The request:
Report every line in the items below that contains the word "This". Letter case matters.

Extracted records:
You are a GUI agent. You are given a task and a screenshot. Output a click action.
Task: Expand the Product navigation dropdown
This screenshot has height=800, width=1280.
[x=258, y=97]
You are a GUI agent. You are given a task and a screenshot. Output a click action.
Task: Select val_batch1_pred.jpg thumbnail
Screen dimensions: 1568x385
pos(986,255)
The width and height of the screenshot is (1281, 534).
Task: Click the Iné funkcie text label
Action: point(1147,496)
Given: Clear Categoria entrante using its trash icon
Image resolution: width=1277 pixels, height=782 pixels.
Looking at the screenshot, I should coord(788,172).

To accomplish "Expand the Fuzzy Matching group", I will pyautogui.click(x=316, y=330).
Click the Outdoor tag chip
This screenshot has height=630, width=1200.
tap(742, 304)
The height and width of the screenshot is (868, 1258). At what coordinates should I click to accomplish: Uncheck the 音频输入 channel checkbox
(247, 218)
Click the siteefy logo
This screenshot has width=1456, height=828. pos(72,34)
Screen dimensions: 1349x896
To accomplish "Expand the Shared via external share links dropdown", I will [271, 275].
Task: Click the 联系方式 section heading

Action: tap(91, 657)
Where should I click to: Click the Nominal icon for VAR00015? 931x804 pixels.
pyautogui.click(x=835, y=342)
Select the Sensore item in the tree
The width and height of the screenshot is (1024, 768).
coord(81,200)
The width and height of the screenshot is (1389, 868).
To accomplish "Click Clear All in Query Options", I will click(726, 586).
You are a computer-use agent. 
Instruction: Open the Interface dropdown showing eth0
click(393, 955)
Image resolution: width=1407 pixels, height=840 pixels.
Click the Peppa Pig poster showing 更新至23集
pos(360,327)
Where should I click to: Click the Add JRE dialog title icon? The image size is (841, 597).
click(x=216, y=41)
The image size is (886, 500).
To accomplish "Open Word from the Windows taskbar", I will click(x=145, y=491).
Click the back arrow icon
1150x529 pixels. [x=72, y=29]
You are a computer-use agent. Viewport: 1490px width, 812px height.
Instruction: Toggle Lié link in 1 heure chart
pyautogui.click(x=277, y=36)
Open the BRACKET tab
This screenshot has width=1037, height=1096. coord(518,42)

Worked solution:
This screenshot has height=800, width=1280.
This screenshot has height=630, width=1200.
This screenshot has width=1456, height=828. pos(72,34)
This screenshot has width=1037, height=1096. coord(518,42)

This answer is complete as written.